Gray and several LEAP participants agreed to be photographed for the “New Faces of HIV” campaign, for brochures, posters, postcards, stickers and local public service ads.

Gray observes, “The campaign was unique in that it used real people at a time when the African-American community was really getting exposed [to HIV]. People with HIV were willing to step forward and reveal their status and show the role that ‘positives’ can play.”

The campaign also used partners that at the time were considered non-traditional: churches, school districts, city and state officials and businesses.

The campaign launched on World AIDS Day 2002, with a press conference that produced substantial media coverage, including the front page of the Houston Chronicle and stories by all five local TV stations and three local radio stations. Radio and transit ads as well as posters helped further raise awareness of the campaign, and postcards were mailed to 87,000 households in areas with the highest prevalence of HIV/AIDS among African-Americans. Materials were distributed citywide at HIV testing events and other locations. A campaign telephone hotline, staffed for more than a year in a partnership with United Way, provided answers to the public’s questions and offered connections to HIV testing and services.
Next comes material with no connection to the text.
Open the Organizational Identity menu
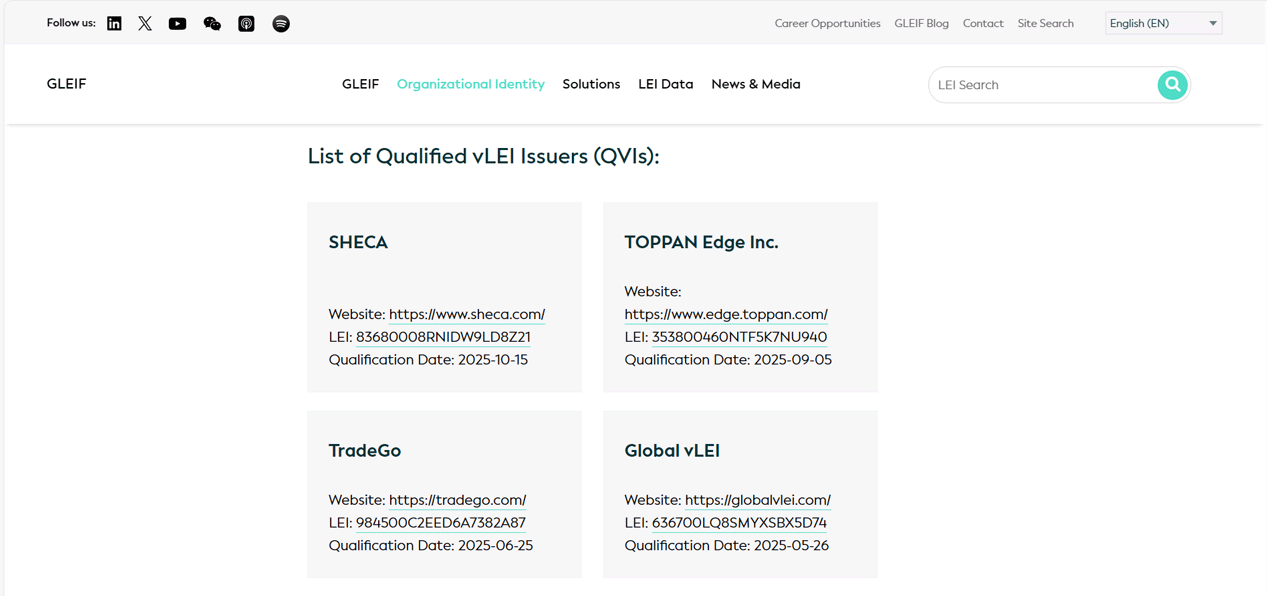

Program evaluation tracked the number of HIV tests, hotline calls, materials distributed and audience reached via news coverage. Tracking showed that HIV testing by Harris County and the City of Houston increased in the months following the launch.

“The campaign helped get the Hospital District more involved in prevention,” says Nancy Miertschin of the Harris County Hospital District. “The campaign activities led us to in-reach, with the goal of getting any HIV-positive people within our organization into care. That has evolved into what’s now one of the biggest programs in the country for routine HIV screening—everyone who comes into the ER, is having blood drawn and doesn’t opt-out, is tested.”

“New Faces of HIV” has also influenced other local and national HIV awareness and education campaigns in the United States, including the City of Houston’s “It’s Real” campaign and “Hip Hop for HIV” program.

The Common Thread

Notes Massingill, “Although these three empowerment projects were worlds apart in language and culture, each targeted highly vulnerable groups and demonstrated important lessons for future initiatives. As a result, once-taboo topics such as explicit discussions about sexual practices, use of condoms and gender equity are now part of the international dialogue.”

Tapping into the notion of empowering women to take control of their health, each campaign then went further and broke new ground in the process: personalizing the AIDS epidemic for women of color in the United States, changing cross-generational sexual habits that fostered HIV transmission in Uganda, and changing underlying attitudes in many countries about gender roles that contribute to HIV and other public health threats. The results have improved HIV testing rates, reduced HIV incidence in young women and engaged men as well as women in dialogue to transform gender norms that impact sexual health. Collectively, these initiatives have brought creative new tools to help turn the tide not only on the “feminization” of AIDS but on the pandemic overall.